Importantly, she noted, performance did not appear to suffer. In the MCP paper, the researchers used the DTM method to analyze patient-derived xenograft mouse breast cancer tissue, targeting 20 specific peptides while also profiling the entire proteome. DTM was able to quantify all 20 peptides while SRM quantified 19 with good agreement between the two methods.
On the discovery side, the researchers compared the DTM method to the standard shotgun analysis on a Thermo Fisher Scientific Q Exactive instrument, finding that 9,832 peptides were detected by both platforms, 2,511 peptides were detected only by the Q Exactive, and 8,055 peptides were detected only by the DTM approach, which Baker and her colleagues ran on an Agilent 6538 QTOF coupled to a 1-meter IMS drift cell developed by PNNL researchers. (Agilent uses a version of that IMS cell in its IMS instruments, Baker noted.) She said that while the MCP work used Agilent instruments, the method should work on a variety of IMS-QTOF systems.
"So when we compared [DTM] to each approach individually, we were actually doing just as well or better," Baker said. "We were detecting more peptides than we were seeing with the Q Exactive with MS/MS, and then when we compared it to SRM we were also seeing the same peptides as SRM with similar quantitation."
Key to the method is use of the IMS technology, she noted. "It really spreads everything out and gives you extra separation and more spacing of the ions so you don't have all the ions hitting the detector at the same time."

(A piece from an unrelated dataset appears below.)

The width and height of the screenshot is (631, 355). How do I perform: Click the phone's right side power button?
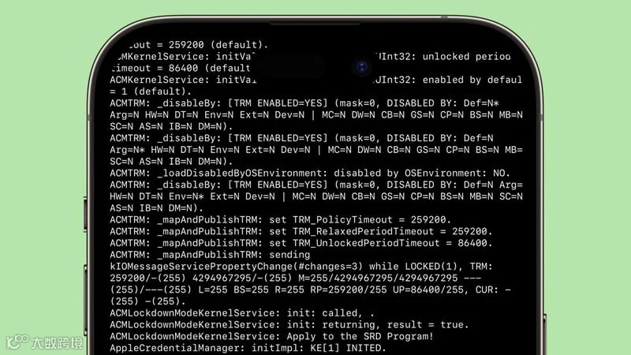tap(544, 333)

Baker called the MCP paper a proof of principle, saying that what the researchers now aimed to do was significantly up the number of heavy-labeled peptides they spiked into their experiments to enable SRM-level quantitation of large numbers of proteins.

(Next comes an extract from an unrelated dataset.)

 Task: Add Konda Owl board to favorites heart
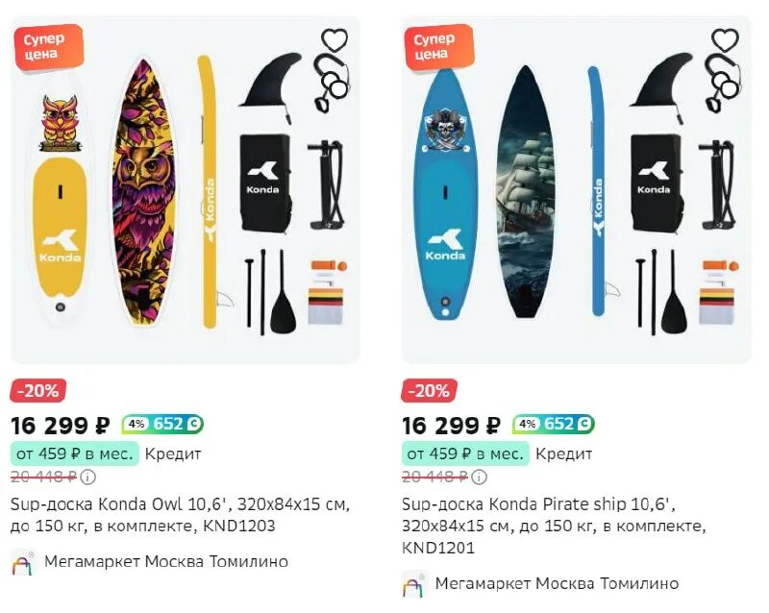click(335, 39)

She said that she didn't expect adding more labeled peptides would hamper the assay's performance, noting that, given the complexity of the proteome, "adding an extra thousand or even ten thousand heavy-labeled" only increases sample complexity by a small proportion.
Baker said she and her colleagues were planning to start this next stage of experiments by spiking in around 5,000 labeled peptides, which, assuming the results from the MCP paper hold, would represent one of the broadest proteomic analyses to date to achieve such a level of sensitivity.